CANADA - It is largest and one of the longest awaited police corruption trials in Toronto history. Five former police officers from the drug squad, collectively charged with assault, threatening, theft, extortion, corruption, conspiracy and obstruction of justice, amongst other charges.
Nebojsa (Ned) Maodus and 4 other cops are on trial. Backing them up are the creamiest defense lawyers they can find. Against them is a team of crown attorneys tasked with bringing the 5 of them to justice.
The trial is 14 years in coming.
The corruption investigation began 11 years ago. Its difficult to get the ball rolling. They only got formally charged 8 years ago. 4 years ago they had the preliminary hearing. The charges were stayed after "glacial delays", but the decision to stay the charges was overturned by the Ontario Court of Appeal and a new trial was ordered.
Yesterday the opening statements began, giving a broad outline of the case, five different complainants, five separate episodes of alleged police larceny and lying dating back to 1997 and 1998.
The first complainant took the stand, accompanied by photographs of the severe beating he had received while in police custody. The footage is raw and shows purple bruising across his ribs and waist, lacerations over the forehead, abrasions around the eye, redness around the lips, a deep bloodied gash on the elbow.
Former detective Maodus and his colleagues at 53 Division, in the common room on the station's 3rd floor, on the afternoon of April 30th, 1998 were looking for drugs and money.
One of the officers was John Schertzer, head of Team 3, Central Field Command Drug Squad, the one they called “the boss.”
Schertzer, Maodus, Steven Correia, Joseph Miched, Raymond Pollard were once part of an elite team. Now all face a slew of assault, extortion, attempt to obstruct justice, conspiracy and perjury charges. The photographic evidence and missing drugs / money removed from evidence betrays a group of cops who became addicted to the very substances they were supposed to be fighting.
In one incident $31,000 went missing. No pocket change on a detective's salary.
“They engaged in unjustified acts of physical violence against people in their custody,” says Crown Attorney John Pearson of the defendants, drawing a vivid picture not just of rogue cops, but a gang of punks with badges and guns who went after cash and drugs for their own illicit purposes. They helped themselves to whatever they could get.
Then they tried to cover their tracks by falsifying notes, disguising illegal searches, withholding vital information from both prosecutors and defence lawyers, and fabricating tales in court. Conspiracy, obstruction of justice, tampering.
In one incident a complainant was sitting in a car with a friend when the friend handed him a bag containing a pair of sunglasses. Suddenly the car was swarmed by men, 6 of them wearing civilian clothes. “I didn’t even realize they were officers. They were screaming and yelling at me — get out of the car!” says the complainant.
One of the cops grabbed the bag, looked inside and said: “They’re eff-ing sunglasses!”

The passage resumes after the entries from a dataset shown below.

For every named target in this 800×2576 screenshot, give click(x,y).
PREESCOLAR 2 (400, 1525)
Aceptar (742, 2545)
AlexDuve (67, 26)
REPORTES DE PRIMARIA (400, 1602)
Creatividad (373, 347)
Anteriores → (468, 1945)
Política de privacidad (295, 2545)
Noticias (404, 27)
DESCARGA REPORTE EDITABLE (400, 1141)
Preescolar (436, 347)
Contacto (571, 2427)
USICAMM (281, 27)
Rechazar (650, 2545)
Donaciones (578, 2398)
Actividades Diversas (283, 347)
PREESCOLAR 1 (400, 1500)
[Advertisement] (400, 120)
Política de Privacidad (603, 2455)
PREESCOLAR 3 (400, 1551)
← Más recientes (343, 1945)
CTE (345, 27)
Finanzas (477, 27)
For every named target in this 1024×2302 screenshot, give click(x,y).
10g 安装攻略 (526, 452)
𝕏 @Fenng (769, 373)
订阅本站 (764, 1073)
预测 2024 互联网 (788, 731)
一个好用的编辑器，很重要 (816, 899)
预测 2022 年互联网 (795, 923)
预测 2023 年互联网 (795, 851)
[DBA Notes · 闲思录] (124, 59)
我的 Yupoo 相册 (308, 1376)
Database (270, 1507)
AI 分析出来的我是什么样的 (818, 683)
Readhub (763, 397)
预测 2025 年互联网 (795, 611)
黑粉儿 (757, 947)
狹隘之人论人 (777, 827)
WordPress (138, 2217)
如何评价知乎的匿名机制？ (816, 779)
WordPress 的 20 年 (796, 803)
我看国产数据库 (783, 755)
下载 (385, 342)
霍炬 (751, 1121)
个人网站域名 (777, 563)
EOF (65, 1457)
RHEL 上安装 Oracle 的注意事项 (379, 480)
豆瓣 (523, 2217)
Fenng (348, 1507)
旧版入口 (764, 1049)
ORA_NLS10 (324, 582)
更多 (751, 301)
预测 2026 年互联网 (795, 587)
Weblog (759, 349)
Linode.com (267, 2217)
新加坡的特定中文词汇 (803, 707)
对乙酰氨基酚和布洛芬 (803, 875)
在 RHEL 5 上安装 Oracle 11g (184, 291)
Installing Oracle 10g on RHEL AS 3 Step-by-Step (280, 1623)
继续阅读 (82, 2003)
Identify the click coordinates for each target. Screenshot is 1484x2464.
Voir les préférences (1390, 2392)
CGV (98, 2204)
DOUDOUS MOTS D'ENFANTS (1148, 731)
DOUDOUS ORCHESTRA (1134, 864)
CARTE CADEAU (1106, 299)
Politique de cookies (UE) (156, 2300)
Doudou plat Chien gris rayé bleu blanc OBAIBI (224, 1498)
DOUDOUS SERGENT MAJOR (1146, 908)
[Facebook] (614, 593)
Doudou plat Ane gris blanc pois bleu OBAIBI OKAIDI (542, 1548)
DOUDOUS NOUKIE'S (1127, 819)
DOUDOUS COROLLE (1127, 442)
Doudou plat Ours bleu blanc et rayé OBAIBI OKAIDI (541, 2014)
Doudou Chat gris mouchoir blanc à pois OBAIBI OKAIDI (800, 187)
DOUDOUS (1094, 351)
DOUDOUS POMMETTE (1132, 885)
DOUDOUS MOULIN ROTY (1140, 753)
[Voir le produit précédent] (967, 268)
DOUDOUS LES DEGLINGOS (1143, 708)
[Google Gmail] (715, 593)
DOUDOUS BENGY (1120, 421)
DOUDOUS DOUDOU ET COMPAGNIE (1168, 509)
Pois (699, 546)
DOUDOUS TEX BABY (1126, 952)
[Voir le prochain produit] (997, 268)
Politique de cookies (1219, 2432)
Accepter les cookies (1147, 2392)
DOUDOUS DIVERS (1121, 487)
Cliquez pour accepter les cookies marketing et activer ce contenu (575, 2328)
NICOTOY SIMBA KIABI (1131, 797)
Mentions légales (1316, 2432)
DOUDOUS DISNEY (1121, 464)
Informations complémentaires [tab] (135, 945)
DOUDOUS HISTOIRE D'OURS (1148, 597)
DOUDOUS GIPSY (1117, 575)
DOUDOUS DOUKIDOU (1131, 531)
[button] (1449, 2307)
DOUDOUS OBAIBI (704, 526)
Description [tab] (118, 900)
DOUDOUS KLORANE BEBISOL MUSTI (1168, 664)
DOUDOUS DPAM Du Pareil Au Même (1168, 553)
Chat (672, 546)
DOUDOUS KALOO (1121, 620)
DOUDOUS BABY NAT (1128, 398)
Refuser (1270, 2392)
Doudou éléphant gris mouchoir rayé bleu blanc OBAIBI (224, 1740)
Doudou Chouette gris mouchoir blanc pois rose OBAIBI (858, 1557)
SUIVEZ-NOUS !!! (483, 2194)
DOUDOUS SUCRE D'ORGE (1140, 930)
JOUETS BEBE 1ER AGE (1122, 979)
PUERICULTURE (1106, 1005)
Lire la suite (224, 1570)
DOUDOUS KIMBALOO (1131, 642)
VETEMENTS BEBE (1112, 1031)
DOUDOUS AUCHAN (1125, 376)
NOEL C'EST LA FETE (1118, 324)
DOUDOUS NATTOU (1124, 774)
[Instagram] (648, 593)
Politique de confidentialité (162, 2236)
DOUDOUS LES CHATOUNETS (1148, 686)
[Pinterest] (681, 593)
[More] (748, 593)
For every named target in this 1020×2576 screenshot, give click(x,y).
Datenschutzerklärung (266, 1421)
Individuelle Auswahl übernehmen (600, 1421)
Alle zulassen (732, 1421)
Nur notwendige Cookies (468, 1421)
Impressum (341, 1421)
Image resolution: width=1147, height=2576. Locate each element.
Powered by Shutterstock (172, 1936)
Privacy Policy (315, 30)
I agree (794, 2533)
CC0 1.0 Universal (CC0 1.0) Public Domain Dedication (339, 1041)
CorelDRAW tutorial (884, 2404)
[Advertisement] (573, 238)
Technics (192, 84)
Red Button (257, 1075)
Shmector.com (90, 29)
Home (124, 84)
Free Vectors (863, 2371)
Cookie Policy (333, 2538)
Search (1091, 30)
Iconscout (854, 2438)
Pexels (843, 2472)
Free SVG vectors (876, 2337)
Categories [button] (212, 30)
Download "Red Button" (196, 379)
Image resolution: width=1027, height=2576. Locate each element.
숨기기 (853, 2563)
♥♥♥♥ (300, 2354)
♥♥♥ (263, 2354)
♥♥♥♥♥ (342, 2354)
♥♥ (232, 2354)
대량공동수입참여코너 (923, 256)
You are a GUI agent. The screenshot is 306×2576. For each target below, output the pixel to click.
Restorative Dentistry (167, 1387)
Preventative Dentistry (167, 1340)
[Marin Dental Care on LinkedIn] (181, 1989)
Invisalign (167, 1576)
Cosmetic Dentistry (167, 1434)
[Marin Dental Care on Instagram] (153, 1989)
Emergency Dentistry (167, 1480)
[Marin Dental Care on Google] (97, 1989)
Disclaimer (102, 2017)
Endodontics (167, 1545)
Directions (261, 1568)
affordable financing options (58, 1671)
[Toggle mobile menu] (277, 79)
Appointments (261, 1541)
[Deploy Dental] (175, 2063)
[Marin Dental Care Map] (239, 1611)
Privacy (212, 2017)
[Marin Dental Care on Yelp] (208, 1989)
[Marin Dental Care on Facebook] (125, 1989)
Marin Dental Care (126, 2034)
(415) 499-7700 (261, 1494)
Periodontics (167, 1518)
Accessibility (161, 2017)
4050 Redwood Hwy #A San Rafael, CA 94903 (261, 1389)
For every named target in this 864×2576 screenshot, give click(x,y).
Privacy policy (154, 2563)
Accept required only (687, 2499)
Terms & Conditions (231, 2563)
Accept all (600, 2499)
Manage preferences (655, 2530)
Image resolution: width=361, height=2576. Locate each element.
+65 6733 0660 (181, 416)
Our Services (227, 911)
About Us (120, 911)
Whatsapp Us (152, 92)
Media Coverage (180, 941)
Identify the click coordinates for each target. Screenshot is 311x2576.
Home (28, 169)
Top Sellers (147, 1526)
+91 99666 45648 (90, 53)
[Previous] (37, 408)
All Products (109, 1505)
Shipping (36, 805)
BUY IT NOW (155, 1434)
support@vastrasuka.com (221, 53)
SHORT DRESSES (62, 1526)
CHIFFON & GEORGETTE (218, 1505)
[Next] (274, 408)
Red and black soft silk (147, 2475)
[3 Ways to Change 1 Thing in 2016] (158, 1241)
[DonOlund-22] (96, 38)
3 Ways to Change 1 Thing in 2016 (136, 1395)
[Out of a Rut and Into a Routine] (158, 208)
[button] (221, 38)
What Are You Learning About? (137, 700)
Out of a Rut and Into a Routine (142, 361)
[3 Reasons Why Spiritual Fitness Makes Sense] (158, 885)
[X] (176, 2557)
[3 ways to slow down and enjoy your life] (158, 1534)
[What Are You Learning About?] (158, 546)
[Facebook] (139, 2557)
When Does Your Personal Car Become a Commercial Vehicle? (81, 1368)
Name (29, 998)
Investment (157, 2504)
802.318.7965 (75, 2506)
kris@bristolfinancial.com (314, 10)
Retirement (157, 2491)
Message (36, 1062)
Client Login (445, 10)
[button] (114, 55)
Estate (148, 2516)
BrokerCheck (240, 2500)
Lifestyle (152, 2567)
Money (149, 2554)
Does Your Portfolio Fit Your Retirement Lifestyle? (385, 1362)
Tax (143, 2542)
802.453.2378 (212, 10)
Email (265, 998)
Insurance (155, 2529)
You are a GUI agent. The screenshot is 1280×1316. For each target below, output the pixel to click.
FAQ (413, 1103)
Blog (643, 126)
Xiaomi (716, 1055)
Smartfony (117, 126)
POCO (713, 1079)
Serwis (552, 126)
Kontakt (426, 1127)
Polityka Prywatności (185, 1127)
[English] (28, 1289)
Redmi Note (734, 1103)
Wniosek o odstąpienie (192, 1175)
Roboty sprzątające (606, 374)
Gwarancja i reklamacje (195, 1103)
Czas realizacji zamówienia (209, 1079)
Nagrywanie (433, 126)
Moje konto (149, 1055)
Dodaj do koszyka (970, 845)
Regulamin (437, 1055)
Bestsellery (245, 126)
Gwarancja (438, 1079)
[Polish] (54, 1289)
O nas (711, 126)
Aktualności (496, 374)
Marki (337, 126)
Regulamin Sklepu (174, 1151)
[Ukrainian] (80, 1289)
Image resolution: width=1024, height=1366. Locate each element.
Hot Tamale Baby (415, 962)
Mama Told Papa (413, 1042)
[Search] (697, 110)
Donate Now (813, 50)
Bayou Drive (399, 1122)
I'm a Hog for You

The police arrested them anyway, not even showing their badges or bothering to identify themselves as police. They searched the car and found nothing. They took them to the station.
The complainant was not permitted to call a lawyer. “We’ll get to that later,” one of the officers told him. They hounded him with questions of drugs and money. They threatened to tear apart his apartment and break all his belongings. They knew he was in the jewelry business and wanted his cash.
Then the beating began.
He was taken into an interrogation room. They threatened to search his mother's home and break all her belongings too. He was moved again to an interview room at the back.
Then the testifying stopped for the day, but the crown had already revealed the order of events in their opening statement. Schertzer “watched” as two drug squad officers delivered a “serious beating” to the complainant.
Two search warrants were obtained. They searched the complainant's home and his mother's. They found a single bag of marijuana at the complainant's apartment, an amount so tiny the officers became frustrated.
Under threats the mother of the complainant revealed she had a safety deposit box where her son's savings were kept from his jewelry business. Feeling intimidated, she gave the officers the key to it. The complainant meanwhile was given over to regular police officers who sent him to the hospital due to the severe beating he had been given.
The complainant was charged with assaulting police. The officers lied on documents claiming he had fought with them and the beating had been necessary to subdue him.
The following morning Schertzer and Correia went to the bank, where there had been $54,000 in the safety deposit box. Schertzer only documented $22,850. $31,150 went missing, presumably into the pockets of the officers.
The trial continues today.
What is truly despicable is how the 5 dirty cops behave in court. They swagger and sneer. They don't even seem to be taking the charges seriously, confident in their highly paid lawyers. Their faces are smug satisfaction, like a bunch of cats who ran loose in a canary store and have been caught the next morning with fat bellies and feathers still stuck to them. Smug, defiant, even though they are obviously guilty.
The conviction rate for dirty cops is below 50% in Canada.
When cops go bad, they go really bad.